(Data provided Opens)

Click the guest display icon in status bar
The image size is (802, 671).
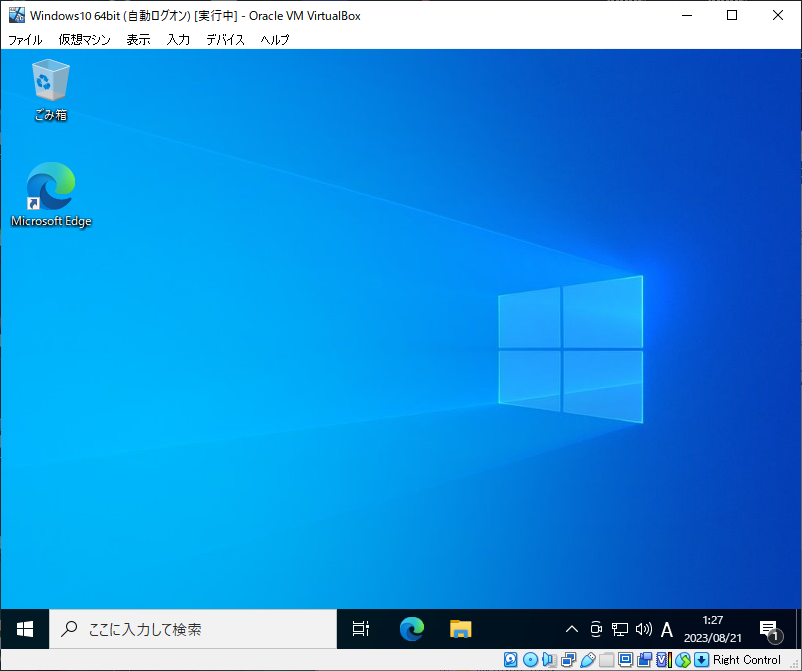625,660
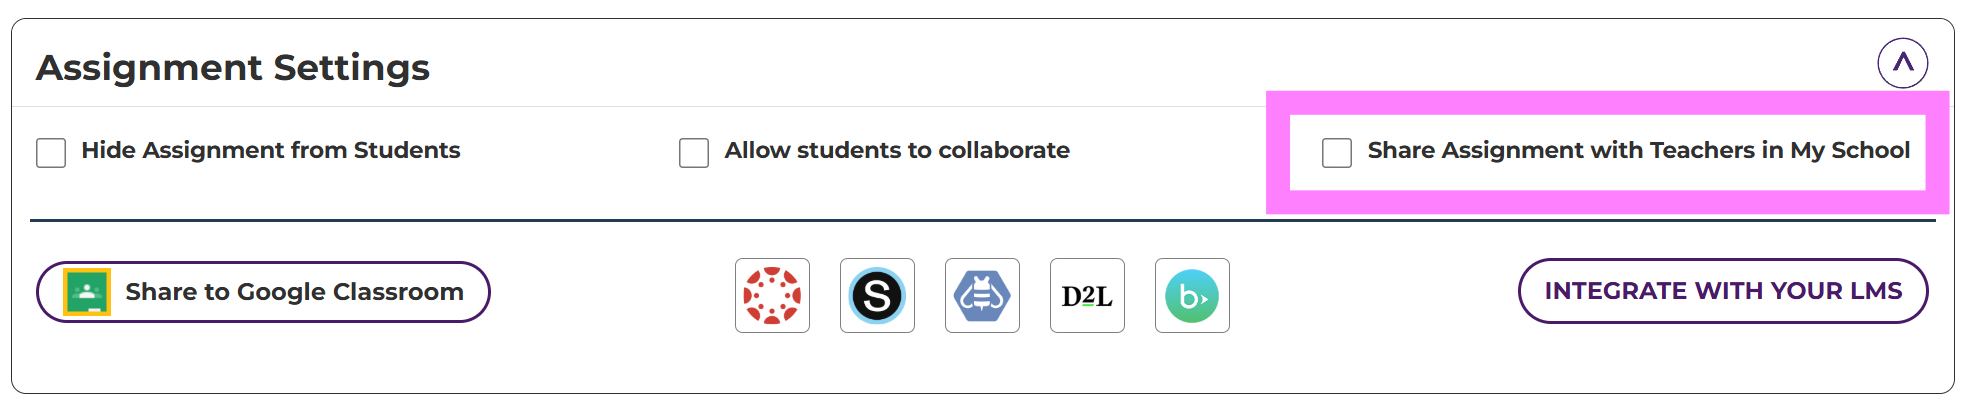Collapse the Assignment Settings panel
1966x412 pixels.
[1902, 63]
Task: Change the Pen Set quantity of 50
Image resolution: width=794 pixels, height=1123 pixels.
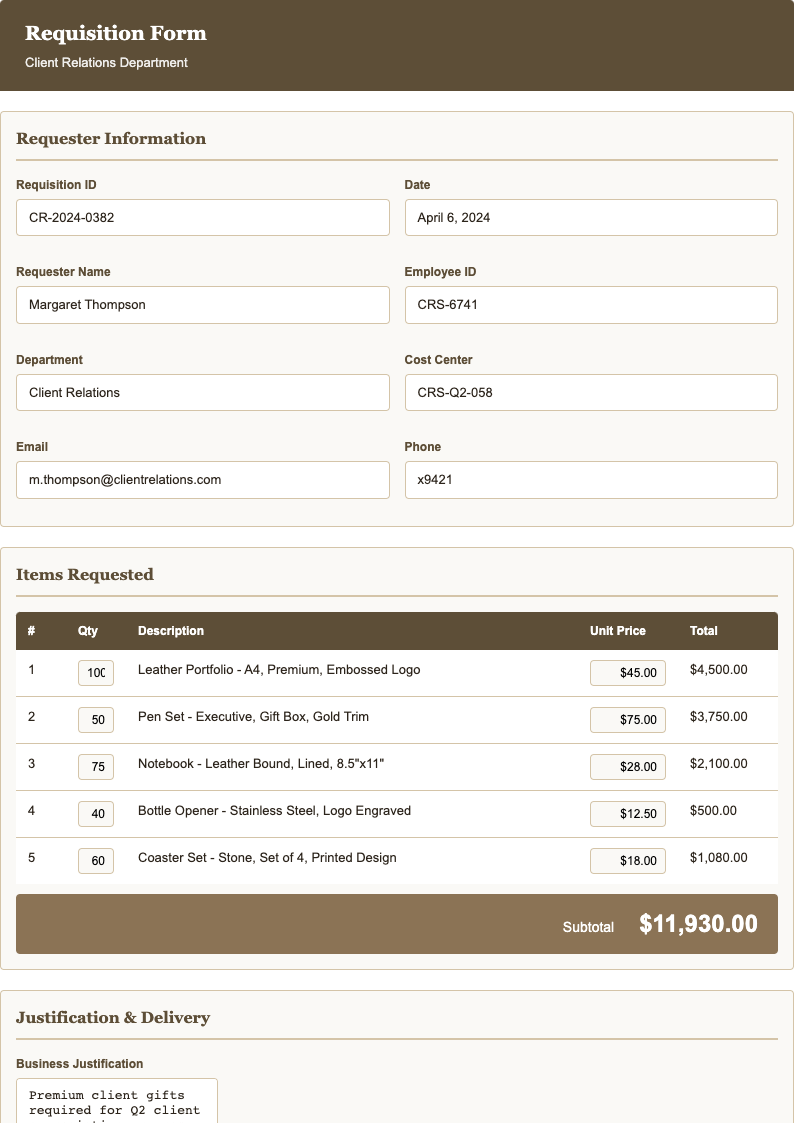Action: tap(95, 719)
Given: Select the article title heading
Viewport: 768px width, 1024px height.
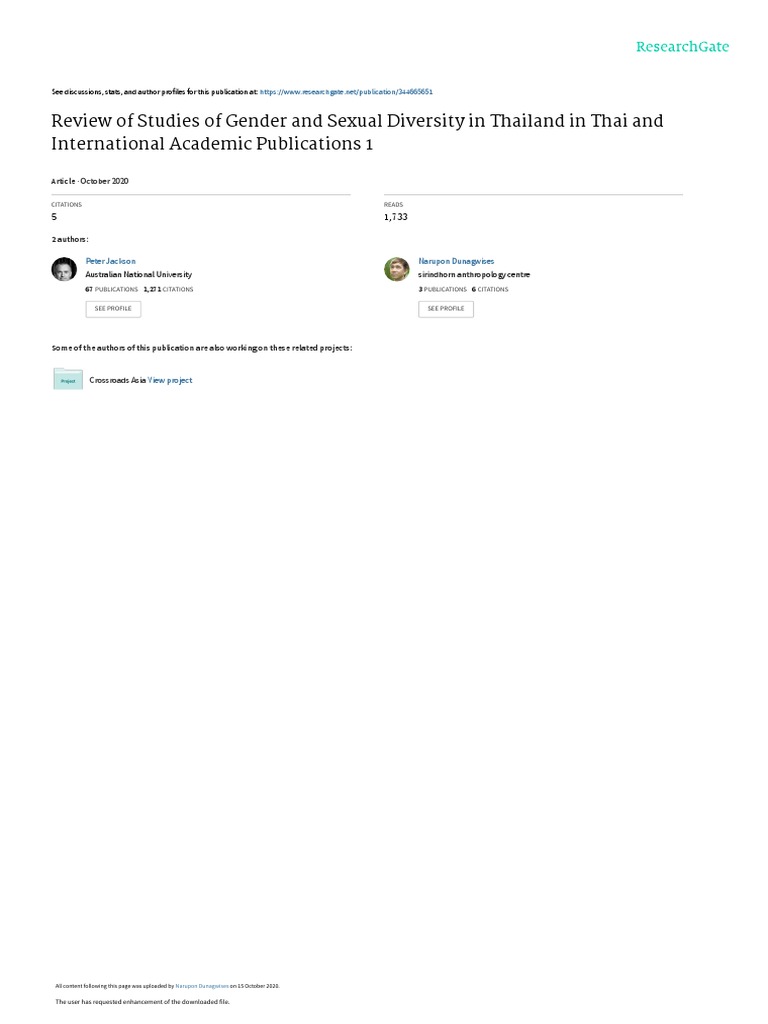Looking at the screenshot, I should [357, 131].
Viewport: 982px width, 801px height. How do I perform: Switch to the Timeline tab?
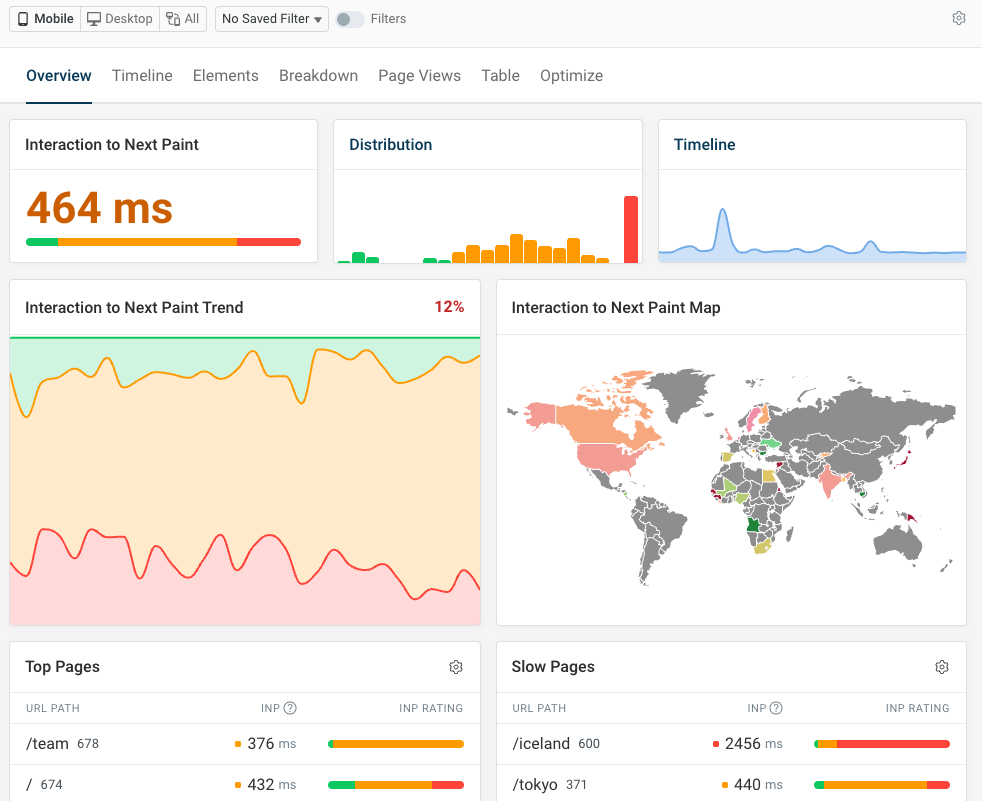click(x=142, y=75)
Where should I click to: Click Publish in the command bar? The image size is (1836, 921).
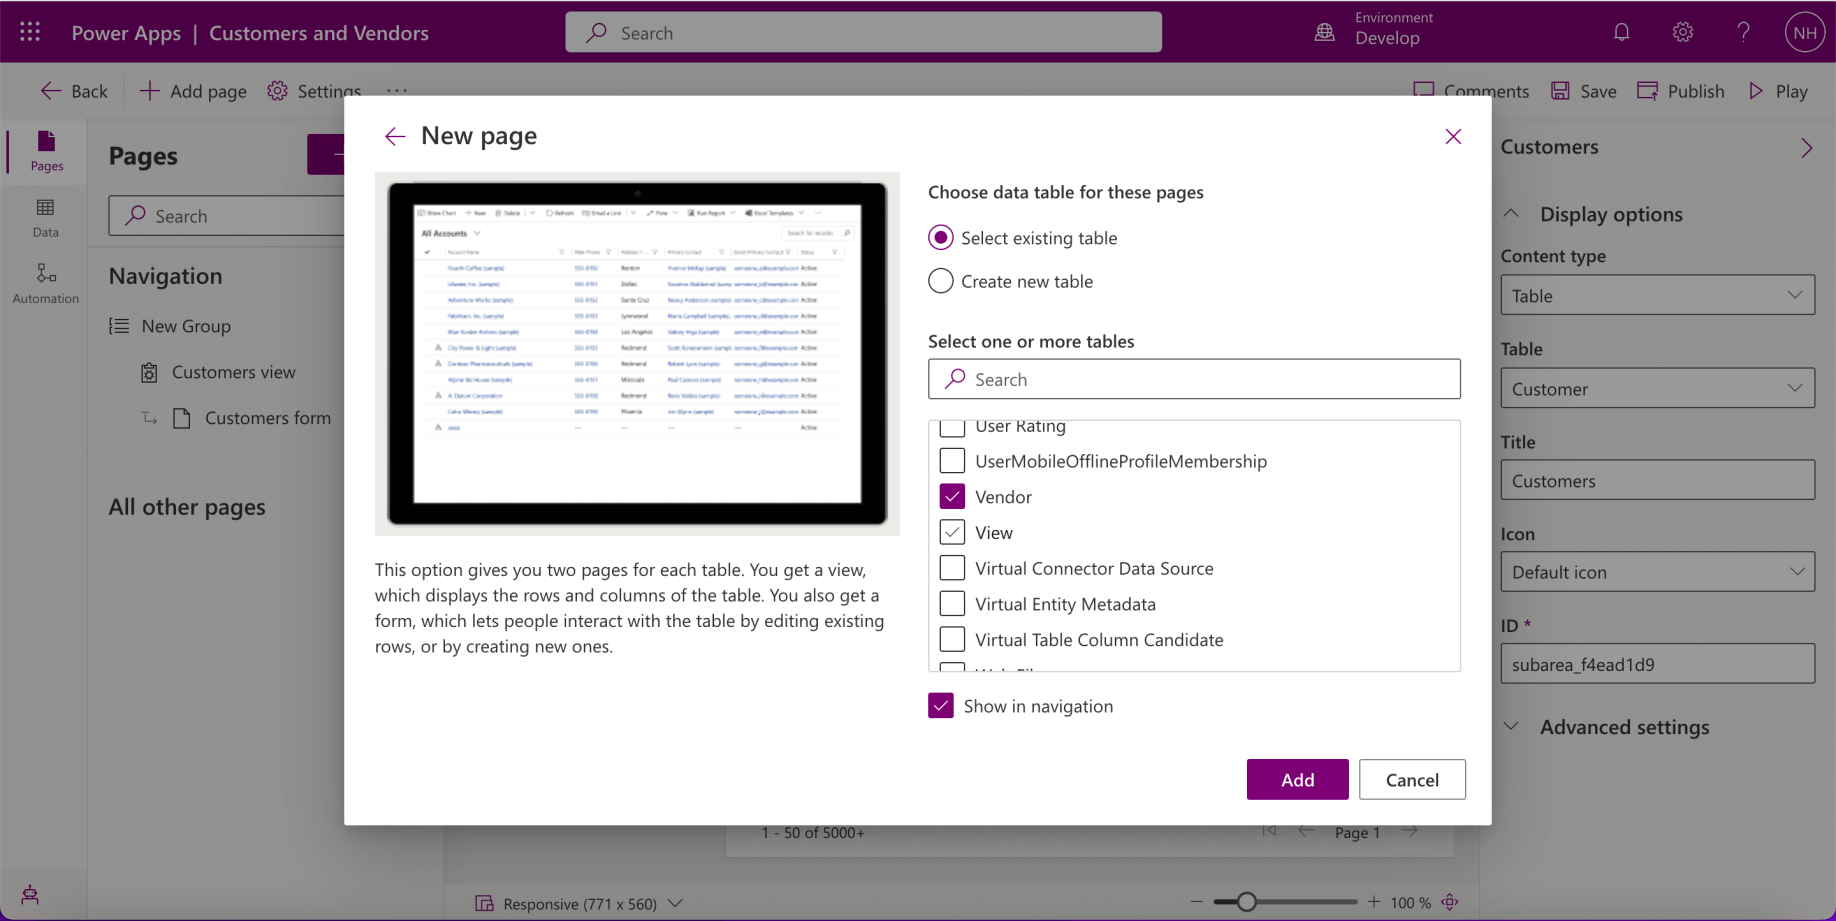[x=1681, y=91]

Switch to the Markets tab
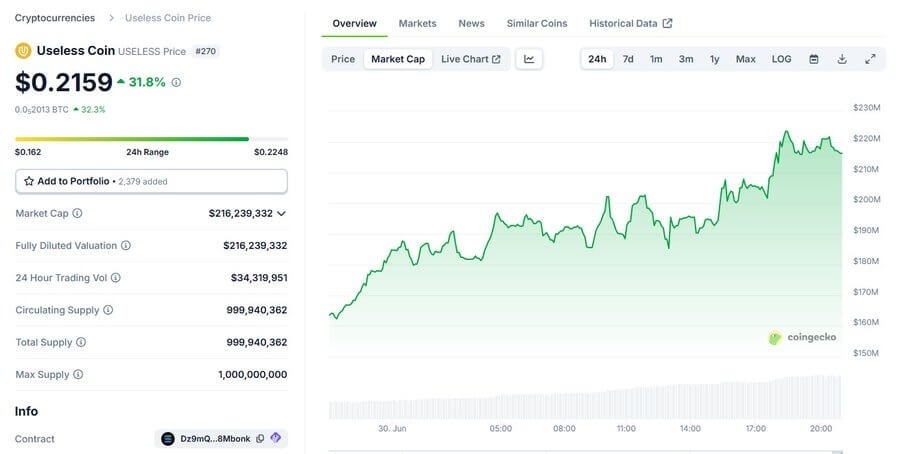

(Data provided Closes)

→ **Exercise aim**
Pictures are to be omitted. The lines from the line holding "Viewport: 982px width, 801px" through the closing line of the data above are to be set down exactly, and nothing more.

→ **Problem solution**
Viewport: 982px width, 801px height. How do I perform: Switch to the Timeline tab?
click(x=142, y=75)
Where should I click to: Click Publish in the command bar? The image size is (1836, 921).
[x=1681, y=91]

Switch to the Markets tab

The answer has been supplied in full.